» **TASK TO CARRY OUT**: In the records, find each line where "computer" occurs, and copy it.

——

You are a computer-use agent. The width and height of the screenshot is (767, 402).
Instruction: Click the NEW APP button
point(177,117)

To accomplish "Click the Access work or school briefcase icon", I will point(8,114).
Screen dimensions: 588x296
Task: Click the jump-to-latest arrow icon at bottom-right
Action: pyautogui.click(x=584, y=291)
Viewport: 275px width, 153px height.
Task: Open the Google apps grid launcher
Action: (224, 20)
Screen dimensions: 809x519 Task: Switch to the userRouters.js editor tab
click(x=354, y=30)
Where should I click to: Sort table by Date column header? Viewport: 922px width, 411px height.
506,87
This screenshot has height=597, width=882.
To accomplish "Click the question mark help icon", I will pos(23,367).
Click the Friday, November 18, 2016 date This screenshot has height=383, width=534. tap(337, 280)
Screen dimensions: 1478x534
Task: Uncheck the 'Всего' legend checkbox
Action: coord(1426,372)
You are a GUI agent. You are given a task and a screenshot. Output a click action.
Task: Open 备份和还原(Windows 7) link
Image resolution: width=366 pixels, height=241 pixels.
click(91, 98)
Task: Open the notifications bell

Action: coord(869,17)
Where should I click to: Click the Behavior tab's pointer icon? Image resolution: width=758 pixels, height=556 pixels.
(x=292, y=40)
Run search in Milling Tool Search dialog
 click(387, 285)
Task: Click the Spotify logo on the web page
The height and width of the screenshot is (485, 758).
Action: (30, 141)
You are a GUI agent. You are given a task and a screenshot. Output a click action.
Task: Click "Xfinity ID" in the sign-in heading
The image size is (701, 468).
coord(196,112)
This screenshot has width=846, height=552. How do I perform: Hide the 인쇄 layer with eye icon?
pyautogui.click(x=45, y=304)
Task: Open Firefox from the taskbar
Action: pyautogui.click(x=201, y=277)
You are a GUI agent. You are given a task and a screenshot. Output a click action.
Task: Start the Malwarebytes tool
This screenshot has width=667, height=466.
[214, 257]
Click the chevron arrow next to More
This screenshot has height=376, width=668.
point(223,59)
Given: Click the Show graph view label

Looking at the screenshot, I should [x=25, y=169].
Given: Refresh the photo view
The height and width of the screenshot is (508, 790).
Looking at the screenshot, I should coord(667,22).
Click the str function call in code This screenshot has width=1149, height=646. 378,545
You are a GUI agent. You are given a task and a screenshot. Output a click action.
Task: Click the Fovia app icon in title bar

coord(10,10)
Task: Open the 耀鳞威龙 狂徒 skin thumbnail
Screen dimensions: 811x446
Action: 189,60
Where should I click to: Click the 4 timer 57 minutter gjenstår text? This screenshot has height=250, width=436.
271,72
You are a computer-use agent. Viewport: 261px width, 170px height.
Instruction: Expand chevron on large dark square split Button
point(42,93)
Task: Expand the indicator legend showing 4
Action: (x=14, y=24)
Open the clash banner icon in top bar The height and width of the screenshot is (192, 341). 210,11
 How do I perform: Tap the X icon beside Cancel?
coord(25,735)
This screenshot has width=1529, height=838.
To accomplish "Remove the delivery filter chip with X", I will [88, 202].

——

» **RESULT OF THIS EXERCISE**:
You are a computer-use agent. The width and height of the screenshot is (767, 402).
You are a computer-use agent. Viewport: 261px width, 170px height.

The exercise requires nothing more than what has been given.